Longer term, analysts worry that the U.S. seems to be returning to a pattern of buying more than it can afford with financing from overseas while export-powered economies such as China continue to rack up surpluses. Many economists blamed at least part of the 2008-09 recession on such global economic imbalances.

The Commerce Department said Tuesday that the trade gap rose to $42.3 billion in May, up nearly 5% from April's $40.3 billion. Economists had expected the May deficit to decline to about $39 billion because oil prices were lower and retail sales fell that month.

But American purchases of foreign-made computers, cars and consumer goods increased considerably in May. The deficit with China, which had eased during the recession and the early part of the recovery, is rising again and was a major factor in the higher trade gap in May.

For the first five months of the year, the trade deficit totaled $197.8 billion — a 38% increase from the January-to-May period of 2009. In manufactured goods, China accounted for more than 70% of the shortfall.

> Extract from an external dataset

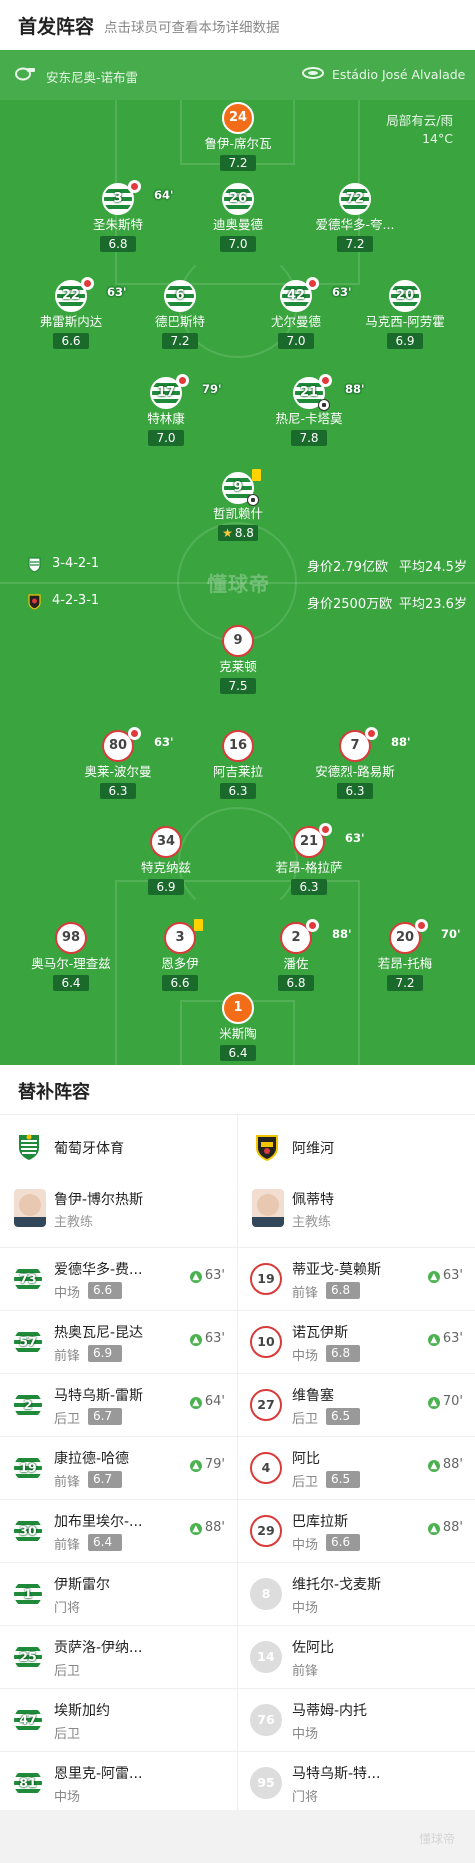 The image size is (475, 1863). What do you see at coordinates (238, 505) in the screenshot?
I see `pitch-player-home: 9 哲凯赖什 ★ 8.8` at bounding box center [238, 505].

U.S. manufacturers have long complained that China deliberately undervalues its currency, the yuan, giving its exporters a low-cost advantage over foreign competitors. Beijing said last month it would allow a more flexible exchange rate. But the yuan has yet to strengthen significantly.

"The best answer is for China to move faster on its currency [appreciation] and … make their market easier for the U.S. to sell into," said Frank Vargo, vice president for international economic affairs at the National Assn. of Manufacturers.

Analysts were surprised at the strength of imports in May, given that U.S. consumers remain skittish about spending and that many manufacturers have largely finished rebuilding their inventory of goods after slashing them during the recession.

Diane Swonk, chief economist at Mesirow Financial in Chicago, said she thought some of the import growth resulted from stockpiling — that is, retailers and producers buying more foreign goods than they need now out of concern about a potential trade war with China. Some U.S. lawmakers have long threatened to take tougher action against China to curb the large trade deficit with the Asian nation.

Other industry and trade-group analysts said they had not heard of any such major hedging activity on the part of businesses. "The one area where I see there might be some stockpiling is in toys, because toys are bought months in advance — and there is some concern," said Howard Davidowitz, chairman of Davidowitz & Associates Inc., a retail consulting and investment banking firm in New York.

Some economists viewed the rise in U.S. imports as a positive sign, mostly of strengthening domestic demand. And some of the gains in such imported goods as computers are likely to reflect increased investment by U.S. businesses as well as robust consumer demand for products like the Apple iPad, which is made in China.

Even so, most of the economic indicators of late, including jobs, housing and retail sales, suggest that U.S. economic growth is losing some momentum. And although greater imports can lead to some job creation, particularly in areas such as transportation and distribution, a rising trade deficit subtracts from overall economic and job growth.

As part of an effort to rebuild the U.S. economy on more solid footing, President Obama has set a goal of doubling exports in five years. And for the first five months of this year, American exports were up 17.7% from the same period of 2009, helping fuel a rebound in the manufacturing sector.

At that rate, Obama would have no trouble meeting his goal. But given the weak economies in Europe and Japan and the U.S. market share in Asia slipping in recent years, analysts say it will be hard to maintain that vigorous pace in export growth.

What's more, it won't be easy to change the pattern in which U.S. imports are expanding at an even faster pace than exports. Through May of this year, U.S. imports were up 21.4% from a year earlier, to $937.4 billion, far in excess of $739.5 billion in exports.